Adapting with our Plastic Brains

Prensky and Small have written extensively on how exposure to technology can literally change the way our brains are wired. Our brains are remarkably malleable in nature, continually changing to adapt to our environment. The impressive label for it is “neuroplasticity” but we know it better simply as “learning”. We now know that our brains continually adapt throughout our lives. But there are two phases where the brain literally reforms itself in a massive restructuring: right around 2 years of age and again as teenagers. During these two periods, billions of new synaptic connections are formed, and billions are also “pruned” out of the way. All this happens as a direct response to our environments, helping us develop the capabilities to deal with the world.
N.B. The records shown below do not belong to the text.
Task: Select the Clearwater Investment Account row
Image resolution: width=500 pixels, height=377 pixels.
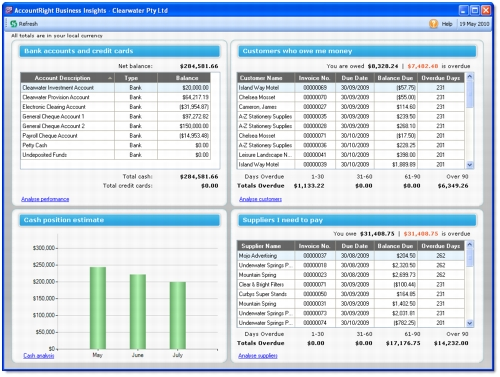Action: click(x=115, y=88)
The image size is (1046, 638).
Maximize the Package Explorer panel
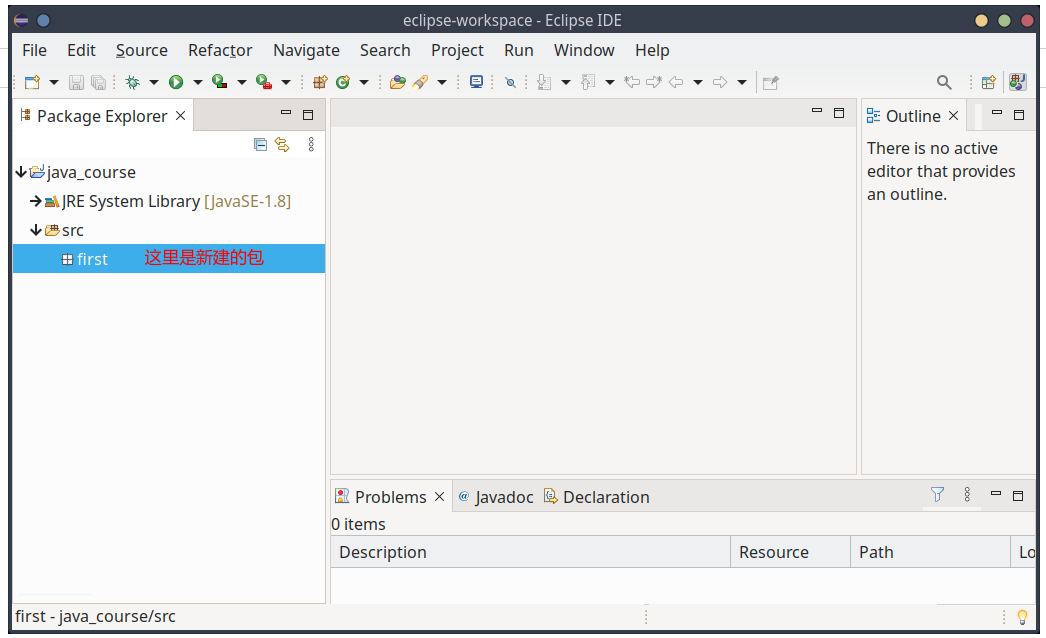pyautogui.click(x=308, y=115)
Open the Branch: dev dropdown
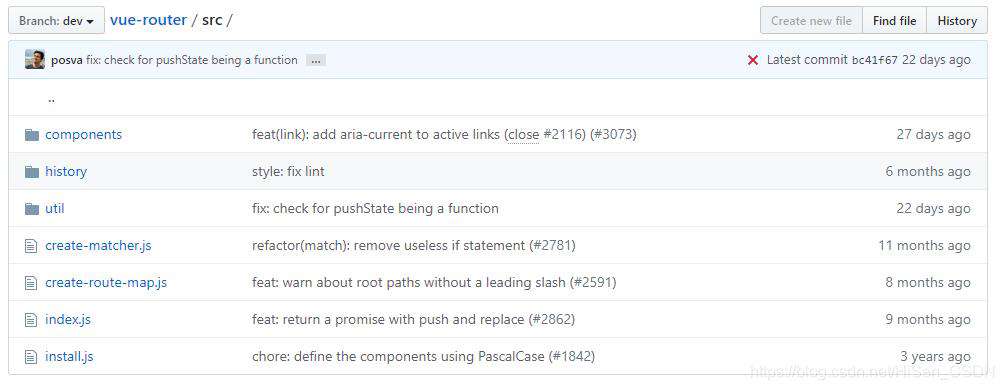1004x390 pixels. (56, 21)
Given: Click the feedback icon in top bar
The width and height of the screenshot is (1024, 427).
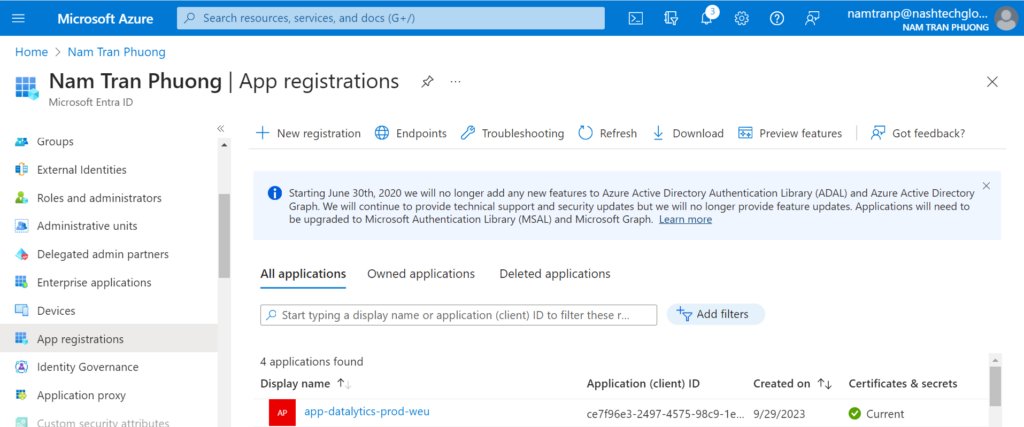Looking at the screenshot, I should click(x=812, y=18).
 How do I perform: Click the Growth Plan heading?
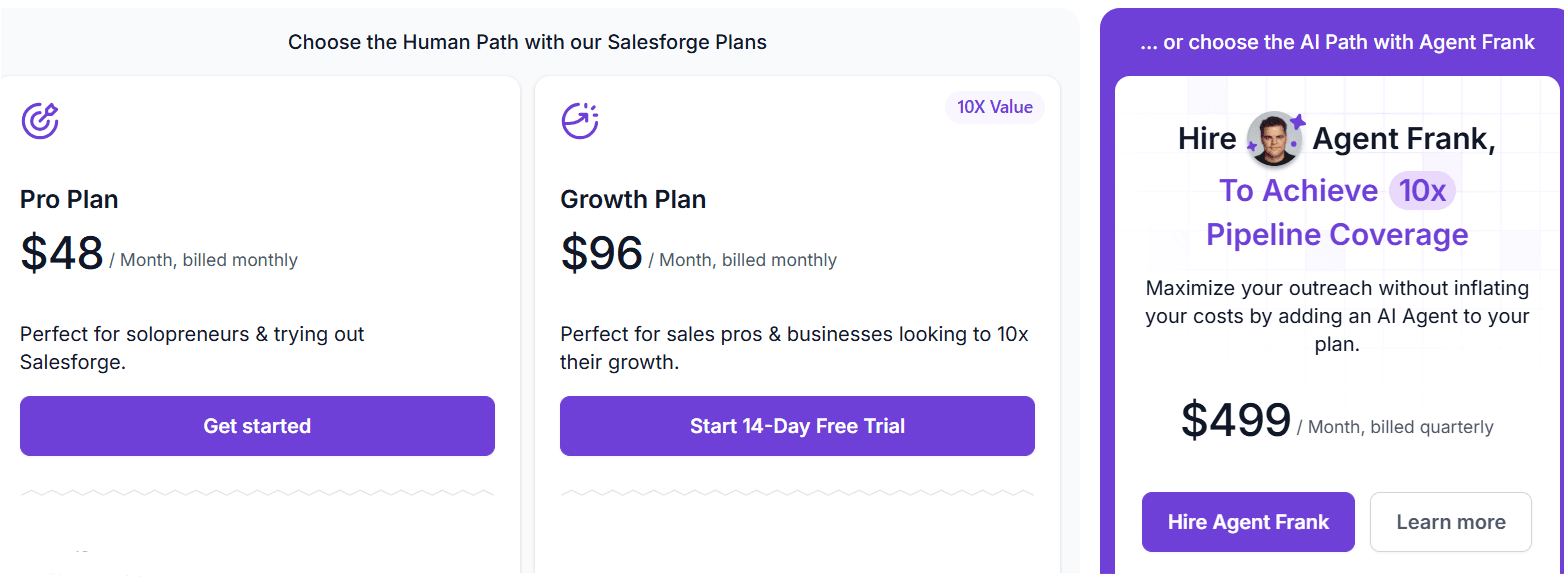click(x=633, y=199)

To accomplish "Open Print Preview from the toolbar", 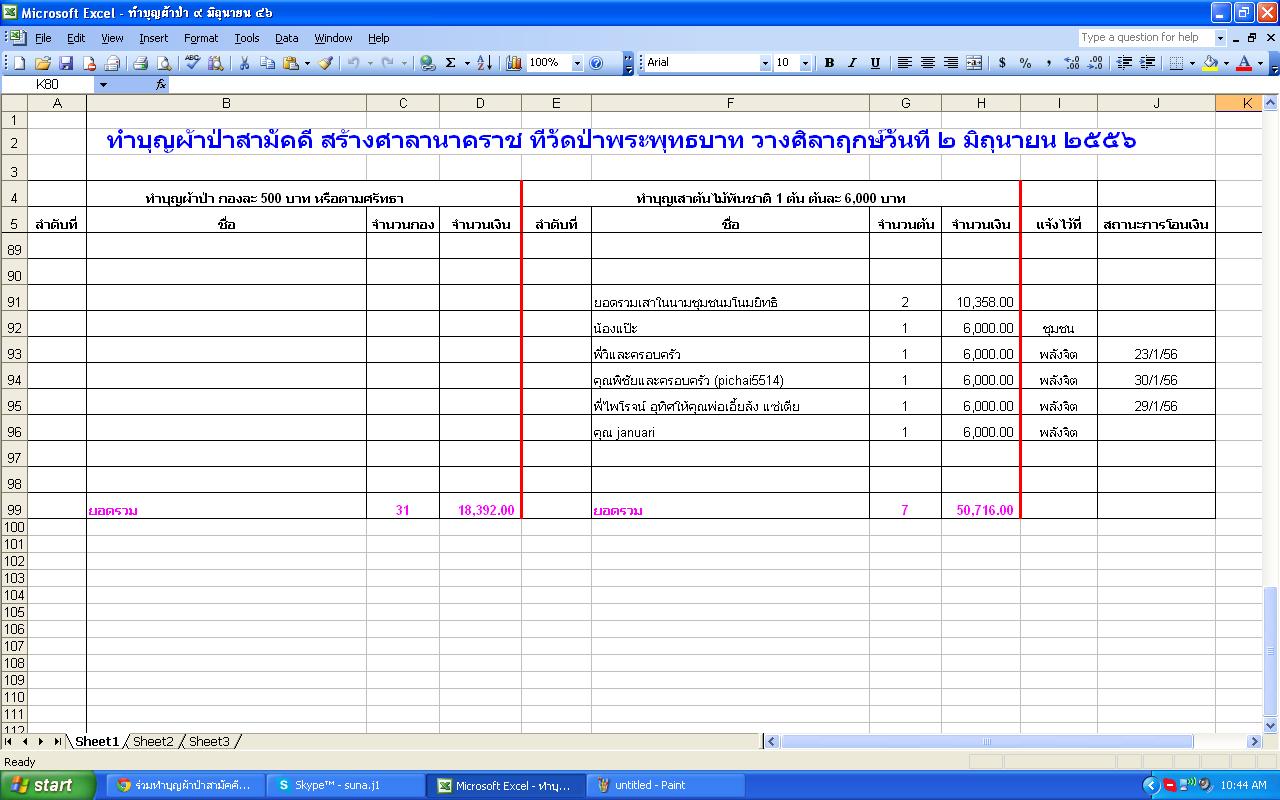I will (164, 63).
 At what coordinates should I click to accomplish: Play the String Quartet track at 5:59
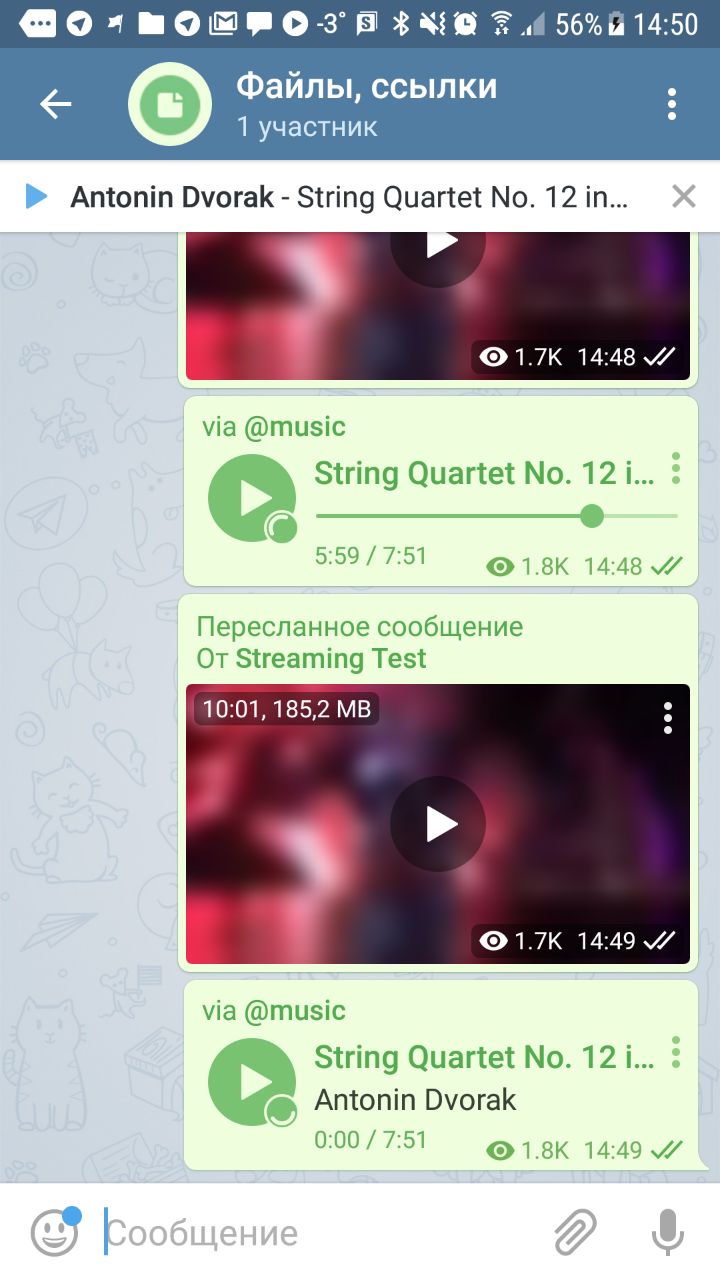(x=252, y=498)
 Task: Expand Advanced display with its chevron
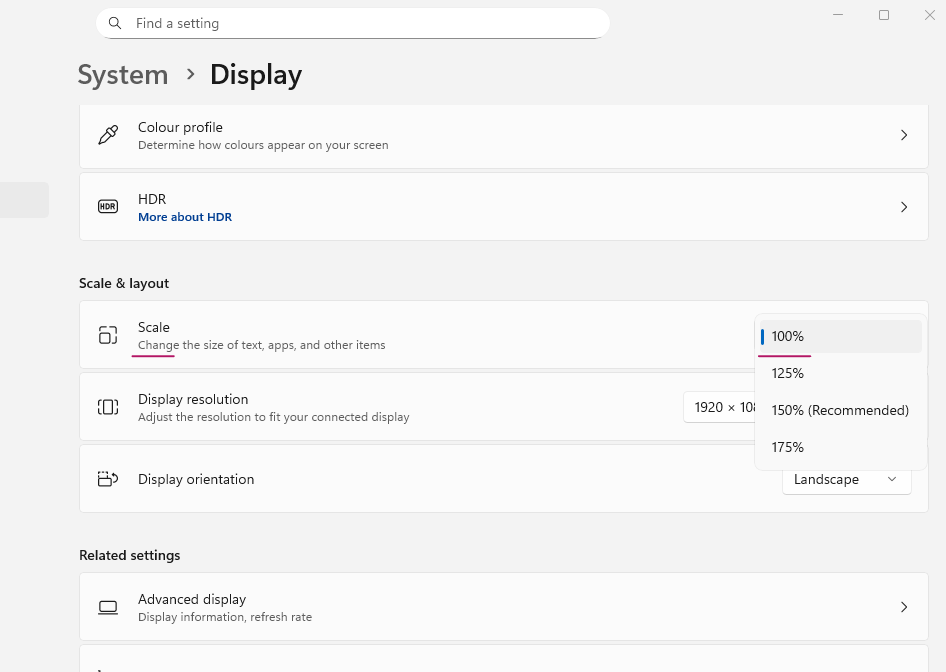coord(904,607)
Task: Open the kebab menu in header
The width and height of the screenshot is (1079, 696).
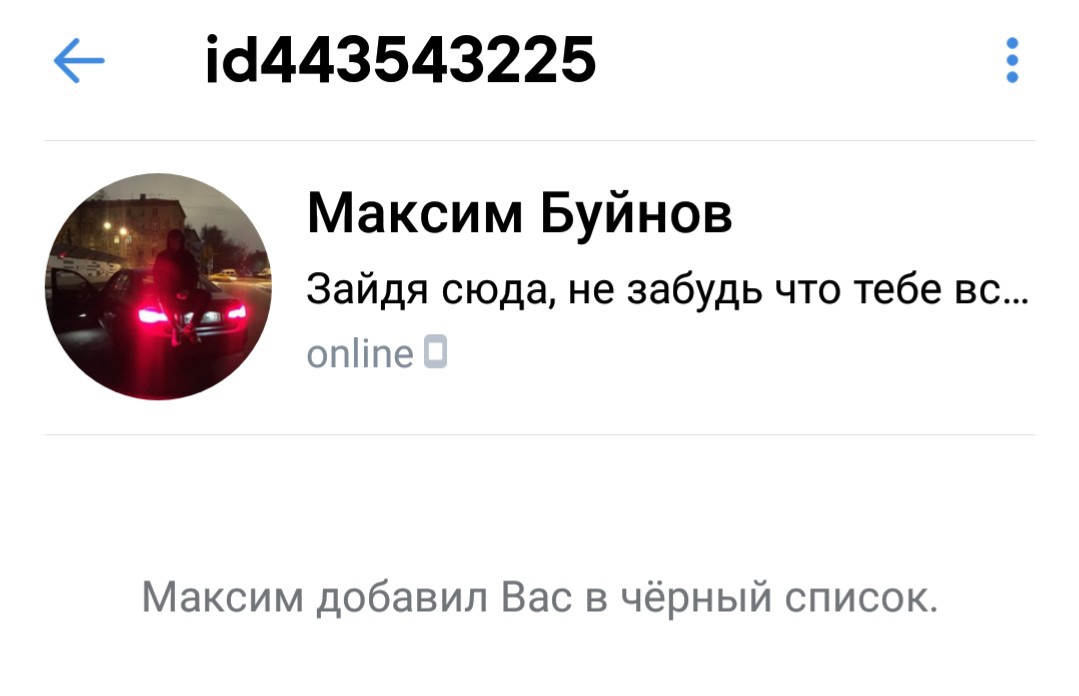Action: pyautogui.click(x=1012, y=61)
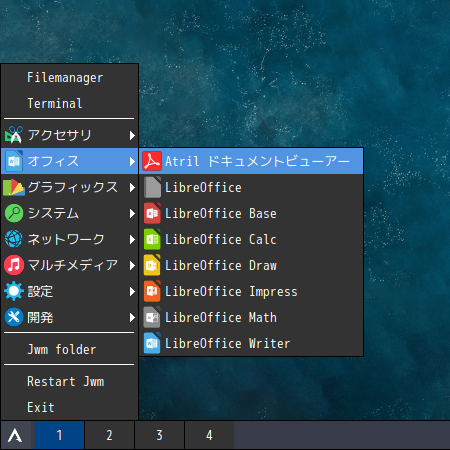This screenshot has width=450, height=450.
Task: Expand the グラフィックス submenu arrow
Action: click(x=132, y=187)
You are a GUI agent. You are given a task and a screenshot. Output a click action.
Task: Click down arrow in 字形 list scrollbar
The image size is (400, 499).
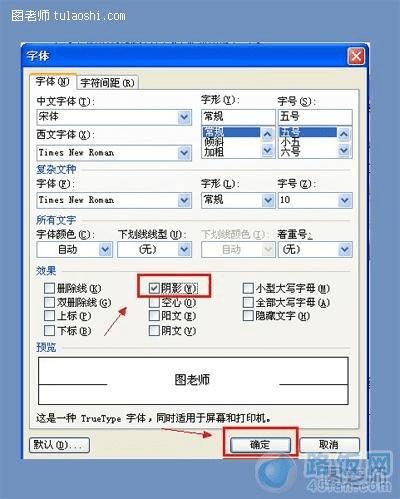click(267, 150)
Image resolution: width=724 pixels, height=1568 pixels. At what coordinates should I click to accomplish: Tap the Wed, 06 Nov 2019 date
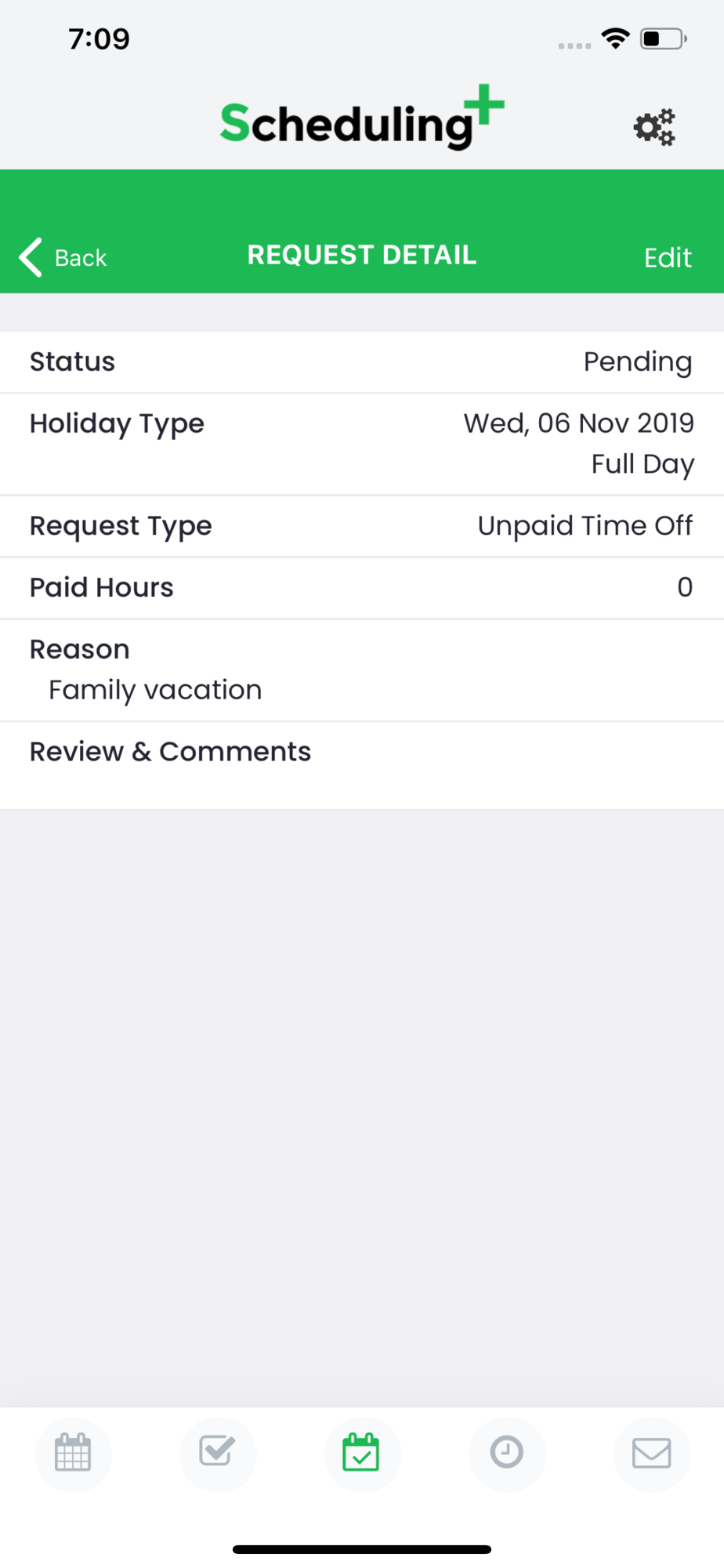(578, 423)
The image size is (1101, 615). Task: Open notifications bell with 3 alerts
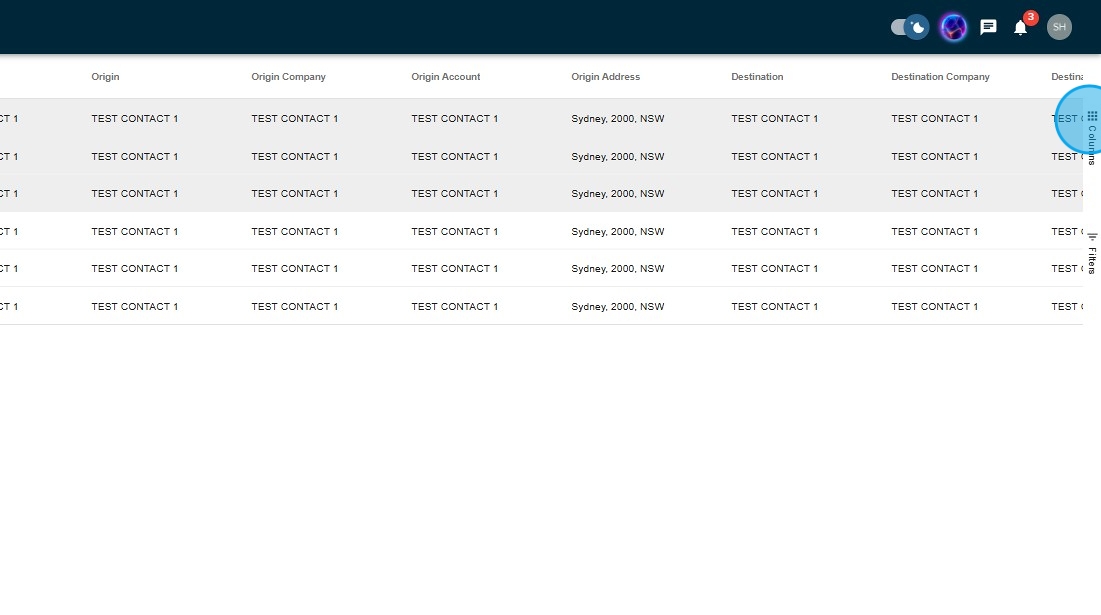tap(1020, 28)
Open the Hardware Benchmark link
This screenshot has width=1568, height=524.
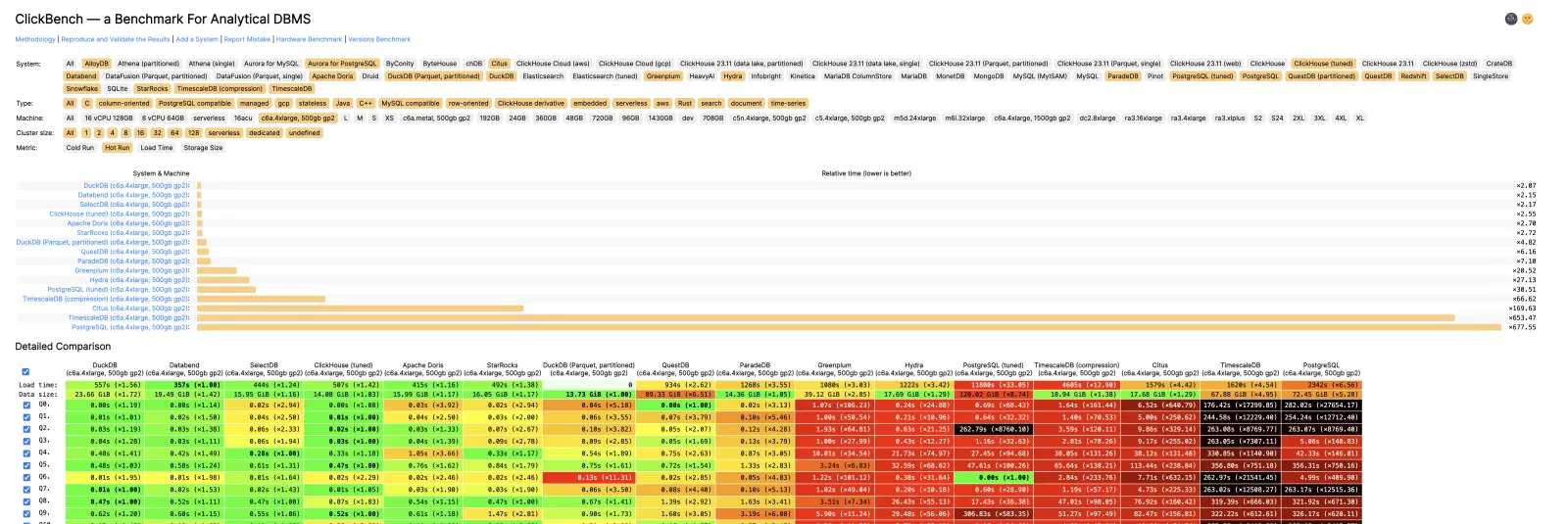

These two spurts of neuroplasticity are essential development stages, but what happens when there is a rapid and dramatic shifts in our environment from one generation to the next? What happens when our children’s brains develop to handle something we never had to deal with as children? Quite literally, their brains function differently than ours. This becomes particularly significant when the rate of adoption is very rapid, making a technology ubiquitous in a generation or less. The other factor is how much the technology becomes part of our daily lives. The more important it is, the more significant the generational divide.

Our Lives: As Seen on TV

The last adoption that met both conditions was the advent of television. There, 1960 to 1965 marked the divide where the first generation to be raised on television started to come of age. And the result was a massive social shift. Robert Putnam, in his book Bowling Alone, shows example after example of how our society took a U turn in the 60’s, reversing a trend in building social capital. We became more aware and ideologically tolerant, but we also spent less time with each other. This trend played out in everything for volunteering and voting to having dinner parties and joining bowling leagues. The single biggest cause identified by Putnam? Television. We are only now beginning to assess the impact of this technology on our society, a half-century after it’s introduction. It took that long for the ripples to be felt through the generations.

You Ain’t Seen Nuthin Yet…

That’s a sobering thought when we consider what’s happening today. The adoption rate of the Internet has been similar to that of television, but the impact on our daily lives is even more significant. Everything we touch now is different than it was when we were growing up. If TV caused a seismic shift of such proportions that it took us 50 years to catalog the fall out, what will happen 50 years from now?

Who will be teaching my great grandchildren how to crochet?